Nonnutritive sweeteners are sugar substitutes that provide no calories, therefore have no nutrient value, but are many times sweeter than sugar (sucrose). Because of their lack of calories and high level of sweetness, they have been heavily promoted as harmless or at least safer alternatives to sugar. The most common nonnutritive sweeteners include aspartame, sucralose, saccharin, acesulfame K, and stevia.

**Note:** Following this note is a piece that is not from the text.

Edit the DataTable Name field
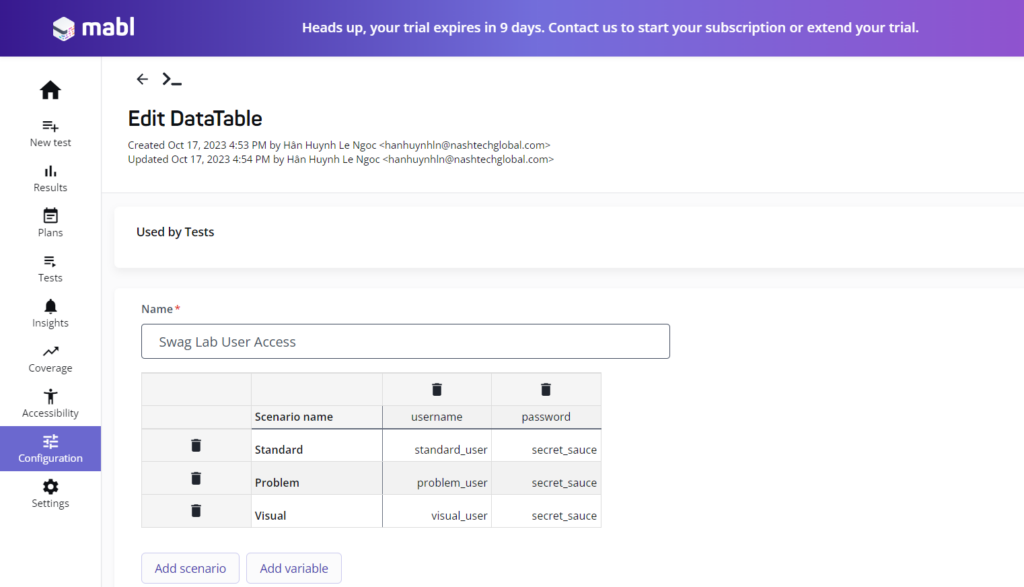click(405, 342)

The study examined the data from 37 previous studies that tracked the cardiovascular and metabolic health of more than 400,000 people who used nonnutritive sweeteners. The people weren’t losing weight, and the longer studies—which were observing the participants for up to 10 years—noted that they were instead gaining weight, and they were more likely to be obese, have high blood pressure, diabetes, heart disease, and other health issues compared to those who did not use nonnutritive sweeteners (e.g., those who used sugar). In other words, nonnutritive sweeteners had a greater adverse effect on health than sugar.

It appears that nonnutritive sweeteners, which are promoted as a means to help us lose weight and keep the weight off and to prevent diabetes, are actually doing just the opposite and may be fueling our obesity epidemic and contributing to the soaring rise of type 2 diabetes. In the 1990s less than 10 percent of the population used nonnutritive sweeteners. By 2008, more than 30 percent of Americans reported daily use of nonnutritive sweeteners, today that number has increased to over 50 percent.2 Today, there are literally thousands of diet beverages and foods on the market. The increased use of nonnutritive sweeteners has mirrored the dramatic rise in obesity and type 2 diabetes.

Why Sugar Substitutes Cause Weight Gain and Other Health Problems

This study substantiates the results of a number of other recent studies.3-5 According to an Australian study published in the journal Cell Metabolism, nonnutritive sweeteners can stimulate appetite, leading to increased calorie consumption of up to 30 percent, thus promoting weight gain and other metabolic problems.6 But that is not all. The University of Sydney researchers found that the chronic consumption of nonnutritive sweeteners promoted hyperactivity, insomnia, glucose intolerance (insulin resistance), a more intense perception of sweetness, and an increase in appetite and in calories consumed.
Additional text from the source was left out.